One concern worth discussing is the degree of risk within your registered accounts. Registered Retirement Savings Plans are typically designed to fund your retirement.
It’s not a question of how to invest your hard-earned dollars, but more specifically, how much risk should you take within your RRSP account?
Tom and Linda Green both have RRSPs. Tom, 46, is an engineer and Linda, 45, is a teacher. They have been married for 11 years. Tom is not interested in fixed income as he considers the rates too low. Tom would like his RRSP to be 100 per cent equities. Linda had a bad investing experience two years ago and prefers 100 per cent fixed income.
The following summarizes some of our discussion points we had with both Tom and Linda.
Household Investments: The first question that we asked was whether or not they viewed their investments individually or as a household. Both said household. After that response we went on to explain how most of the portfolios we design have a balance of fixed income and equities. The way the portfolios were currently structured, one portfolio would likely be outperforming the other in any given year.
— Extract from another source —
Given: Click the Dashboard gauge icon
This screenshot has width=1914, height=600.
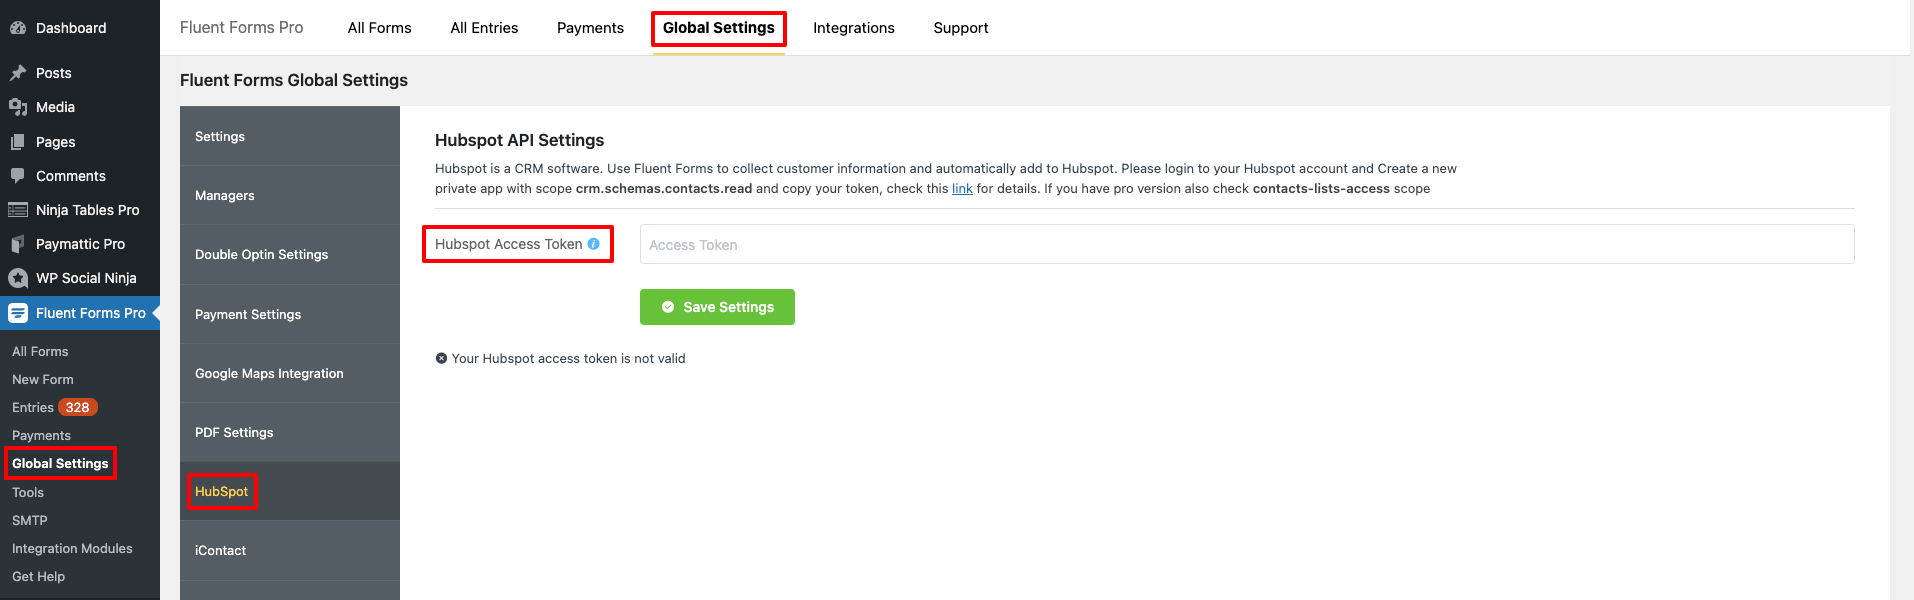Looking at the screenshot, I should coord(18,28).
Fixed Income: We asked Tom why he objected to fixed income in his portfolio. He responded by saying that a three per cent GIC doesn’t earn anything after taxes and inflation are factored in. We explained to Tom that over the last year we were able to purchase fixed income for our clients with yields of up to ten per cent. We discussed corporate bonds, debentures, and other fixed income options that provide a better return, with a little risk. Tom was open to adding a fixed income component to his portfolio. There are times in the market cycle when there are growth opportunities in the fixed income markets.
Equities: We asked Linda why she was so cautious about equities. She had invested in some technology stocks and sold all of her equities after a one-year period at a significant loss. We explained to Linda that equities are typically classified as low, medium and high risk. The stocks she had invested in were all “high beta” or “high risk.” We also noted that she had some bad timing when she bought the investments initially. We outlined a few low risk, high dividend paying stocks. We also reviewed market cycles and the importance of focusing longer term when equity investing. Linda was open to adding a few low risk equities to her portfolio.
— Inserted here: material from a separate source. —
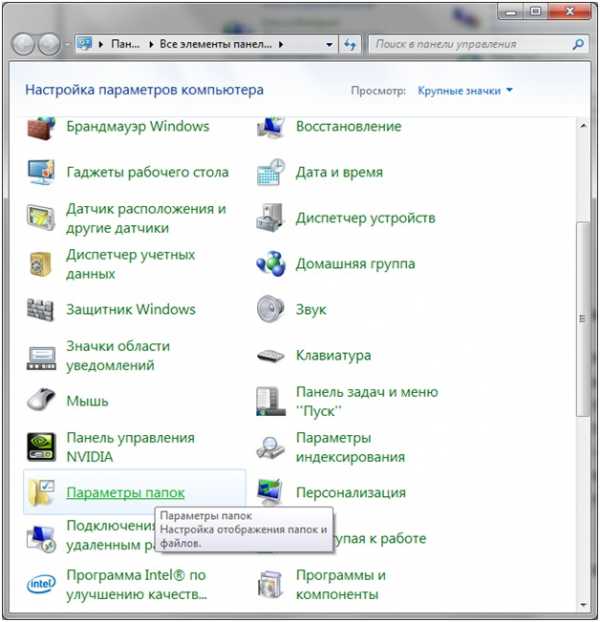The image size is (600, 622).
Task: Click the Персонализация link
Action: 350,493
Time Horizon: Tom and Linda both plan on working another 15 years each. We talked about how the overall asset mix should become more conservative as they approach retirement. We refer to the five-year period before retirement as the “risk zone.” We discussed a disciplined approach and documented this through an Investment Policy Statement. The statement covered their investments as a “household.”
Other Accounts: The only accounts that Tom and Linda currently have are registered (both have an RRSP and TFSA). Tom and Linda are nearly debt free. They have been aggressively paying down their mortgage. In about three years time they will be debt free and plan on directing excess cash to a joint with right of survivorship (JTWROS) non-registered investment account. We explained that once they begin saving outside of registered accounts they should consider shifting the higher risk equities out of their RRSP into the JTWROS account. We explained that losses within an RRSP are wasted. A loss within a non-registered account may be carried back three years or forward indefinitely.
Return versus Risk
It was obvious in our initial conversation with Tom and Linda that they both viewed investing from different angles. Tom looked at returns first, where Linda looked at risk first. Together they compromised on a balanced portfolio with a moderate level of risk.